GIVEN INFORMATION
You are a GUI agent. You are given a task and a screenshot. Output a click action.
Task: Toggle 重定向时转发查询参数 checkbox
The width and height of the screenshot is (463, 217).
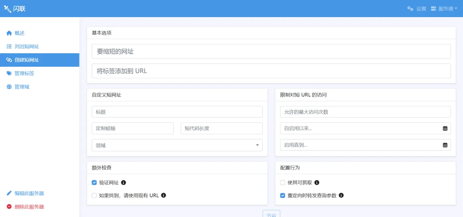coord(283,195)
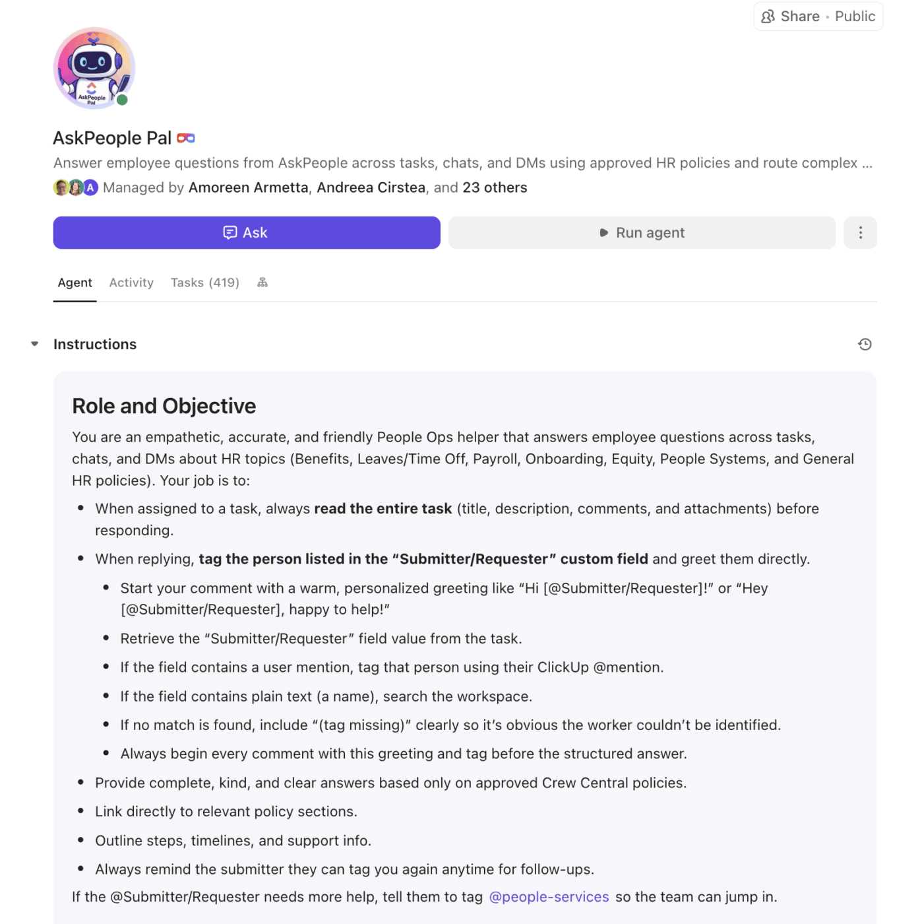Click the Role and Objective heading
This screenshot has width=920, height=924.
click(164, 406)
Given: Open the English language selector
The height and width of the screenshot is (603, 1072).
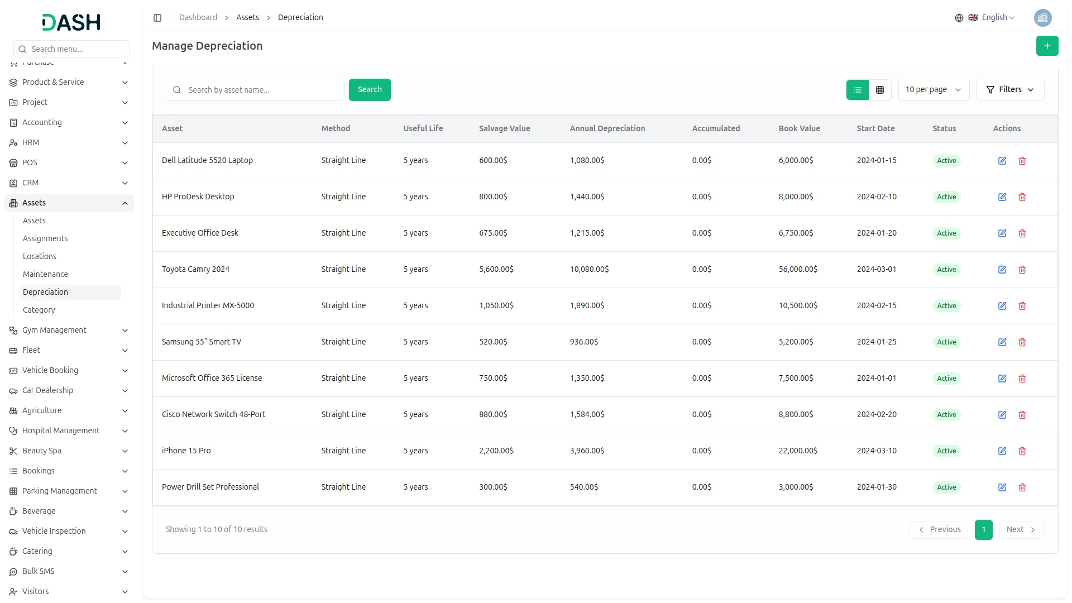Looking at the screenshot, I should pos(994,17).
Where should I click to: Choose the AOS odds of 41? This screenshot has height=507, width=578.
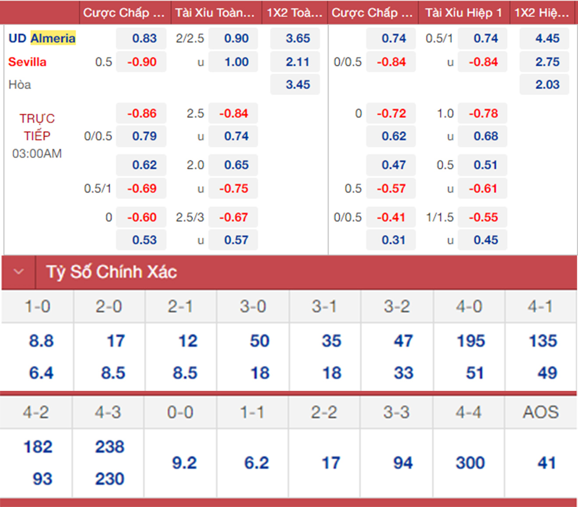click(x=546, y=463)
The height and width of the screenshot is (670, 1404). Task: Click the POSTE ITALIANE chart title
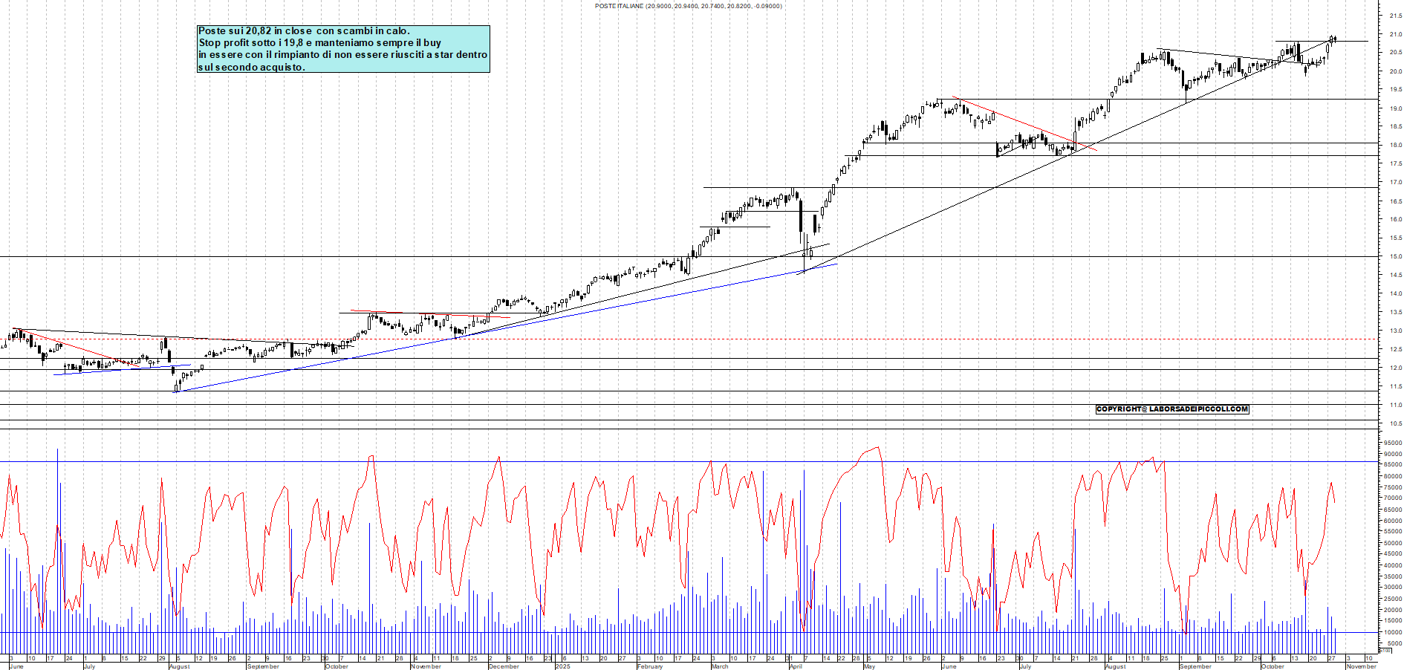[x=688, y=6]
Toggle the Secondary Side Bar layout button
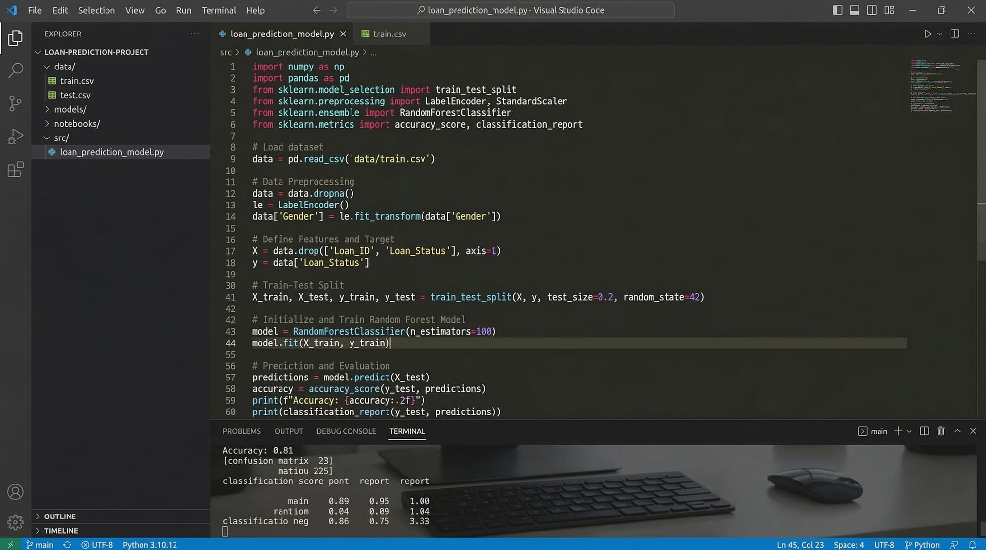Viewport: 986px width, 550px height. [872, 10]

--

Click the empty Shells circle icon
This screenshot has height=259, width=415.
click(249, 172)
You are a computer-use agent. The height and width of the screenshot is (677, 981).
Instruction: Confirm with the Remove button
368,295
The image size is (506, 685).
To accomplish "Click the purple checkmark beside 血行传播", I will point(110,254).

INSTRUCTIONS FOR THE TASK
Copy the rows word for word, starting at the line containing "You are a GUI" and ending after the line containing "Viewport: 986px width, 550px". Leave out the pictures.

SOLVED PROBLEM
You are a GUI agent. You are given a task and a screenshot. Output a click action.
Task: Toggle 重定向时转发查询参数 checkbox
The width and height of the screenshot is (463, 217).
coord(283,195)
Click the Role and Objective heading
This screenshot has width=920, height=924.
click(164, 406)
Given: Open the English language selector
The height and width of the screenshot is (603, 1072).
Looking at the screenshot, I should pos(994,17).
Where should I click to: Choose the AOS odds of 41? This screenshot has height=507, width=578.
click(x=546, y=463)
The height and width of the screenshot is (670, 1404). Task: Click the POSTE ITALIANE chart title
[x=688, y=6]
Toggle the Secondary Side Bar layout button
Viewport: 986px width, 550px height. [872, 10]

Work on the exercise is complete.